Input data >>
________________________________________

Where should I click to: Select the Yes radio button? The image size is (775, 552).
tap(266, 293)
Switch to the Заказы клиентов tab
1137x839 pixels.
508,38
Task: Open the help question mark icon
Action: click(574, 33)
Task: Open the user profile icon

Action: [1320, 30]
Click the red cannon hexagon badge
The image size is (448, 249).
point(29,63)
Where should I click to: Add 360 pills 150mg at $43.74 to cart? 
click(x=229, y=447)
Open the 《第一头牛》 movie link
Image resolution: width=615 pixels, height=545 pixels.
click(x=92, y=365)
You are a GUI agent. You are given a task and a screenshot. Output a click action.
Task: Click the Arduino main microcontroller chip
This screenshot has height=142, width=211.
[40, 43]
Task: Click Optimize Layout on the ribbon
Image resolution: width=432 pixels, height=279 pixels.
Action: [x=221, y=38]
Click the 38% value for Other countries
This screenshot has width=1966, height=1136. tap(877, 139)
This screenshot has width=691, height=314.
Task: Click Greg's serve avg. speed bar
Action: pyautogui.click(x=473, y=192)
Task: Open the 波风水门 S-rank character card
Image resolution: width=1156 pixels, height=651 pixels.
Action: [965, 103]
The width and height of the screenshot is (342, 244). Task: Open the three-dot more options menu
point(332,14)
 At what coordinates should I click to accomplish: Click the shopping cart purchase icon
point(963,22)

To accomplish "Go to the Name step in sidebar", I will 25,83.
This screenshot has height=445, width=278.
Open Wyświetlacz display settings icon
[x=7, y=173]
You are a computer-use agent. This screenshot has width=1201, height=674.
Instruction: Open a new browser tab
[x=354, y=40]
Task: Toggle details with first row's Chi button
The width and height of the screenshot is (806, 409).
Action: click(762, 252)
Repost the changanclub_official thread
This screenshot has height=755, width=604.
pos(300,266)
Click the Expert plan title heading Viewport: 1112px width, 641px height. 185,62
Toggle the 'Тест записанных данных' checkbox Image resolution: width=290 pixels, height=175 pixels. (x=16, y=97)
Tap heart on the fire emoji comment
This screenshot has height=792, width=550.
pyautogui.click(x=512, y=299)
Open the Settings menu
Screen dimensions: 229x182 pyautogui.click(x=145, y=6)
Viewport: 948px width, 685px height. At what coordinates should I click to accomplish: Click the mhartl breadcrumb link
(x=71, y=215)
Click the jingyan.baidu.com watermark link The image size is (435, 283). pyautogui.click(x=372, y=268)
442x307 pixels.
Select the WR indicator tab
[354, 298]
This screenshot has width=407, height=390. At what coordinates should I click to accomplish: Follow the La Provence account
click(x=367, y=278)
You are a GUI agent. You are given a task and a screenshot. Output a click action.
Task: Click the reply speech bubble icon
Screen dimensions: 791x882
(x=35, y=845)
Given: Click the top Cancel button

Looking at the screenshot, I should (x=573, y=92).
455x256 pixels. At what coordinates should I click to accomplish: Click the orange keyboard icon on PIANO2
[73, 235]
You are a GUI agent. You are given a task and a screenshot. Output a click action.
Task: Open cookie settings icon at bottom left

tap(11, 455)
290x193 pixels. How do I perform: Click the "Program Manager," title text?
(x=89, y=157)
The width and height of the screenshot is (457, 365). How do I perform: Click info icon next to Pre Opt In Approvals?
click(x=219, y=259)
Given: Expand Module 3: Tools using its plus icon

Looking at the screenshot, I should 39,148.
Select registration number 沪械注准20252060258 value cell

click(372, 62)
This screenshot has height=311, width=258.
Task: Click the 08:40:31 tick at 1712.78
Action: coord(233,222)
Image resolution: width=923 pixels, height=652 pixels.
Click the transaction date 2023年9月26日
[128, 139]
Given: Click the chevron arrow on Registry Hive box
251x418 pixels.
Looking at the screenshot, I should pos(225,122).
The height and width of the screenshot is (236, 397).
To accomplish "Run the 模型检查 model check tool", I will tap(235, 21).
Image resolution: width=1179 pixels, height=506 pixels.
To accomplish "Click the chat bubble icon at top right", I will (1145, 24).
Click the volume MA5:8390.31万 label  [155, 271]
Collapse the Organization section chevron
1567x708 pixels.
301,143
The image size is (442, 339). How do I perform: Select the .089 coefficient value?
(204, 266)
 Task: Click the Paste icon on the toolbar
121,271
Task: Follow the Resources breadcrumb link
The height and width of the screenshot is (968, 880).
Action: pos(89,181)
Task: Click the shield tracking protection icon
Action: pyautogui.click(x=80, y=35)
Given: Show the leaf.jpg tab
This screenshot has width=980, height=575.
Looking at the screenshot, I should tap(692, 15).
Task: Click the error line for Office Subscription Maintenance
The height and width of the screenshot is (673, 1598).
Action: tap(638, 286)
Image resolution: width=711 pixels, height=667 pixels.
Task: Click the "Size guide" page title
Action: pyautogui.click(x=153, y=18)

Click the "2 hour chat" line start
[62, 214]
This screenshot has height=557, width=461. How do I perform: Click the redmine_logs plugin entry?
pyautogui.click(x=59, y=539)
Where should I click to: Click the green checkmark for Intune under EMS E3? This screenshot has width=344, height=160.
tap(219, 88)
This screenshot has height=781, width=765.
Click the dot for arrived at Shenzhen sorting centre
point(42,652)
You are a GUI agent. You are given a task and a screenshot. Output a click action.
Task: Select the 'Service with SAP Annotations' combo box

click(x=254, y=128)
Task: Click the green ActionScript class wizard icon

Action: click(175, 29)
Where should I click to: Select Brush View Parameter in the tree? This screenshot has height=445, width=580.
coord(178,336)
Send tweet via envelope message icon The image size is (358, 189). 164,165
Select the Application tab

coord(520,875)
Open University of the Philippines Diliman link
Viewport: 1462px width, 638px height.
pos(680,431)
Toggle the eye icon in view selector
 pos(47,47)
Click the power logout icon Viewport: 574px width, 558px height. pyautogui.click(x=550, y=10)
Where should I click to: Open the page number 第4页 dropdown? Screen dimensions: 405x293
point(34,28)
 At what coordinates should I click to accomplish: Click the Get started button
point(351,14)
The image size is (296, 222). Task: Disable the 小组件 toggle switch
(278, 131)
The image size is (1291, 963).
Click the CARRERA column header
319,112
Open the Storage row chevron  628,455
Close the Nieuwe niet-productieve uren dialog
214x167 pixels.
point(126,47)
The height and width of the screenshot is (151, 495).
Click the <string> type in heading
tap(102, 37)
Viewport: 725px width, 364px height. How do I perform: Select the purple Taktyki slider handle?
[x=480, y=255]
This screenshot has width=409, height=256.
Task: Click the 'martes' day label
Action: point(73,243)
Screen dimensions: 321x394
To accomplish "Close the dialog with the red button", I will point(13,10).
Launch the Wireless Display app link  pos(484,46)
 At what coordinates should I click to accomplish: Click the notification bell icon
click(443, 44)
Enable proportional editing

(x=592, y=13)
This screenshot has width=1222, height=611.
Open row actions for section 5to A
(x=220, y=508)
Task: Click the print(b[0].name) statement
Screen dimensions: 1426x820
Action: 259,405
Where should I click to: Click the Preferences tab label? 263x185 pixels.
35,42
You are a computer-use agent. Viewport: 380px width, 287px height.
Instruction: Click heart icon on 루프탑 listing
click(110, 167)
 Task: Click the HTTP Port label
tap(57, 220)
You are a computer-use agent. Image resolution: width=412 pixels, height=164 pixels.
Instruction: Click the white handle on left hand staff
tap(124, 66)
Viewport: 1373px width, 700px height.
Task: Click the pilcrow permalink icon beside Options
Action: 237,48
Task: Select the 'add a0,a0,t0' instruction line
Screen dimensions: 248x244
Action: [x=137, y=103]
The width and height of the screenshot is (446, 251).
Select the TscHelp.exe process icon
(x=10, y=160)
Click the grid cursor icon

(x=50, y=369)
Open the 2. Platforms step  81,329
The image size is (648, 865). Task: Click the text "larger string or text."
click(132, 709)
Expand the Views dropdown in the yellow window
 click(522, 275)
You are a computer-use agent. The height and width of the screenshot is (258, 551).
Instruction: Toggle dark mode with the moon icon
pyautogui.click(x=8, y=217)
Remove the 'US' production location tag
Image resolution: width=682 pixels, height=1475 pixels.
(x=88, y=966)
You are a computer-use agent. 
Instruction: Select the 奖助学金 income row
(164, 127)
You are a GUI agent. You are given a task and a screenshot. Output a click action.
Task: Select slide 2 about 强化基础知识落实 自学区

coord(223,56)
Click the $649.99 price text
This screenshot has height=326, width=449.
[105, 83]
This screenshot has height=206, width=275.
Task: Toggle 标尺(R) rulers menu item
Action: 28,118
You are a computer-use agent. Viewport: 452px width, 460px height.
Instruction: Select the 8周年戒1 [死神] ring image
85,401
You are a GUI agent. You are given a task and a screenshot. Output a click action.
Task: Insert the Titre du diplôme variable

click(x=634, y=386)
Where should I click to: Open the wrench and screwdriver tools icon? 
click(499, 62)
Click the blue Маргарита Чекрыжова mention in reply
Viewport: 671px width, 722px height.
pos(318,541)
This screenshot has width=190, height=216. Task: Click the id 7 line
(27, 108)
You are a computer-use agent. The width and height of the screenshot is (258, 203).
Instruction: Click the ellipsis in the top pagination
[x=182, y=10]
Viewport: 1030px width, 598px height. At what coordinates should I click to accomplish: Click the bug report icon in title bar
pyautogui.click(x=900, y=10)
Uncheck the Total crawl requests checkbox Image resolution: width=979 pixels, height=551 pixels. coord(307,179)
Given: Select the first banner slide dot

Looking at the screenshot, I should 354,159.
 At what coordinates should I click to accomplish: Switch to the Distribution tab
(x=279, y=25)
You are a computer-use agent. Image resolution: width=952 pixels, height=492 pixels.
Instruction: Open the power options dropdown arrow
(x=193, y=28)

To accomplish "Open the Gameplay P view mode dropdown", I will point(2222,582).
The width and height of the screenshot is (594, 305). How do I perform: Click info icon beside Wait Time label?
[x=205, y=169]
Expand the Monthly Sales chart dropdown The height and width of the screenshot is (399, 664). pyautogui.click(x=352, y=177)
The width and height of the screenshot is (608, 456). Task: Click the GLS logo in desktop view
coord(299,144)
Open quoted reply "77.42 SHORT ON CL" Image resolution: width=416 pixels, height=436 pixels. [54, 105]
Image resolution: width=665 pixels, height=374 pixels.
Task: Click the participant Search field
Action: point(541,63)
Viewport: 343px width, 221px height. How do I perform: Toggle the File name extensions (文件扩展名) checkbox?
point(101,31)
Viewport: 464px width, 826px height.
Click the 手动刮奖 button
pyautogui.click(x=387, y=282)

________________________________________

Instructions to follow >>
Within the data above, the span starting at the line containing "The height and width of the screenshot is (968, 880)." and ending at the line containing "Click the power" is to be retyped exactly, with no other lines.

Exercise output >>
The height and width of the screenshot is (968, 880).
Action: pos(89,181)
Task: Click the shield tracking protection icon
Action: pyautogui.click(x=80, y=35)
Given: Show the leaf.jpg tab
This screenshot has width=980, height=575.
Looking at the screenshot, I should tap(692, 15).
Task: Click the error line for Office Subscription Maintenance
The height and width of the screenshot is (673, 1598).
Action: tap(638, 286)
Image resolution: width=711 pixels, height=667 pixels.
Task: Click the "Size guide" page title
Action: pyautogui.click(x=153, y=18)

Click the "2 hour chat" line start
[62, 214]
This screenshot has height=557, width=461. How do I perform: Click the redmine_logs plugin entry?
pyautogui.click(x=59, y=539)
Where should I click to: Click the green checkmark for Intune under EMS E3? This screenshot has width=344, height=160.
tap(219, 88)
This screenshot has height=781, width=765.
Click the dot for arrived at Shenzhen sorting centre
point(42,652)
You are a GUI agent. You are given a task and a screenshot. Output a click action.
Task: Select the 'Service with SAP Annotations' combo box

click(x=254, y=128)
Task: Click the green ActionScript class wizard icon

Action: click(175, 29)
Where should I click to: Select Brush View Parameter in the tree? This screenshot has height=445, width=580.
coord(178,336)
Send tweet via envelope message icon The image size is (358, 189). 164,165
Select the Application tab

coord(520,875)
Open University of the Philippines Diliman link
Viewport: 1462px width, 638px height.
pos(680,431)
Toggle the eye icon in view selector
 pos(47,47)
Click the power logout icon Viewport: 574px width, 558px height. pyautogui.click(x=550, y=10)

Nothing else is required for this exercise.